Stephen Behr and Katie Kirk captured their respective divisions in the inaugural PGA National Club Championship last Monday at Pinehurst Resort. The tournament, which brought together 312 club champions from 48 states across the country, was played across three stroke-play rounds at Pinehurst Nos. 2, 6 and 8.
Behr (above), a former All-American at Clemson who was representing the Golf Club of Georgia, raced to a five-stroke lead by shooting a 6-under 66 on the No. 6 course on the opening day, but fell back with a second-round 79 on the historic No. 2 layout that has hosted multiple U.S. Opens. He was the only player in the field to shoot better than 70 on the final day, his 3-under 69 sending him to a four-stroke victory ahead of 13-year-old Jack Roberts.
“It was a pretty rollercoaster effort for me,” Behr said. “Pinehurst No. 2 completely ate my lunch, but I was really happy with how I handled my nerves the last day. It was cold and windy, so I actually think it was a better round than the 66 the first day.”
Behr was the first Clemson player since Kyle Stanley to lead his team in scoring average his freshman and sophomore seasons, but his talent also extended well beyond the course.
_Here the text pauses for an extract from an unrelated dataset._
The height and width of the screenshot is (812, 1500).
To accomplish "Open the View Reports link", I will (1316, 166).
He won the Byron Nelson Award his senior year for outstanding efforts in golf, the classroom and the community, finishing with a 3.93 grade point average in accounting.
The sales support associate for software company SAP now plays mid-amateur golf and is among the best in the country. In 2020, he won the Birmingham National Invitational, finished third at the prestigious Azalea Invitational and got a sponsor exemption into the PGA Tour LOCALiQ Series' Alpharetta Classic where he finished sixth.
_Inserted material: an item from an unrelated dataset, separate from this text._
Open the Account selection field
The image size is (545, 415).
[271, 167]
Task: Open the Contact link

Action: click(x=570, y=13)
Kirk, a 28-year-old who played collegiately at East Carolina University and now represents TPC Piper Glen in Charlotte, dominated the women’s division. She opened with 2-over 74 on Pinehurst No. 2 to take a six-stroke lead and then had the low round of the day again in Round 2 on No. 6, shooting another 2-over 74. Despite stumbling to a 7-over 79 in the final round, Kirk still cruised to a five-stroke victory ahead of Allison Cooper-Wix from the Country Club of Harrisburg in Pennsylvania.
“Looking at some of the scores, it seemed like No. 8 played the toughest and I was able to be really consistent and give myself a good lead after the first day,” Kirk said. “I knew it was never over until it’s over, but really playing great golf the last day and you could tell she was trying to make a charge.”
Kirk won the Dinah Shore Trophy her senior year of college, the women’s equivalent of the Nelson award that Behr won. She graduated with a degrees in economics and mathematics with a 3.99 GPA.
Upon earning a spot in the 2014 U.S. Women’s Amateur, Kirk passed on her planned attempt to qualify for a professional career. Less than a year later she discovered a torn labrum in her left hip and eventually chose to stay in the amateur game, where she has won two Carolinas Women’s Amateurs.
In the senior men’s division, Coleman Tidwell of Idle Hour Golf & Country Club in Georgia shot 3-over 219 to win by two strokes. In the senior women’s division, Patty Moore of Pinehurst carded a second-round 70 that spurred her to a nine-stroke victory.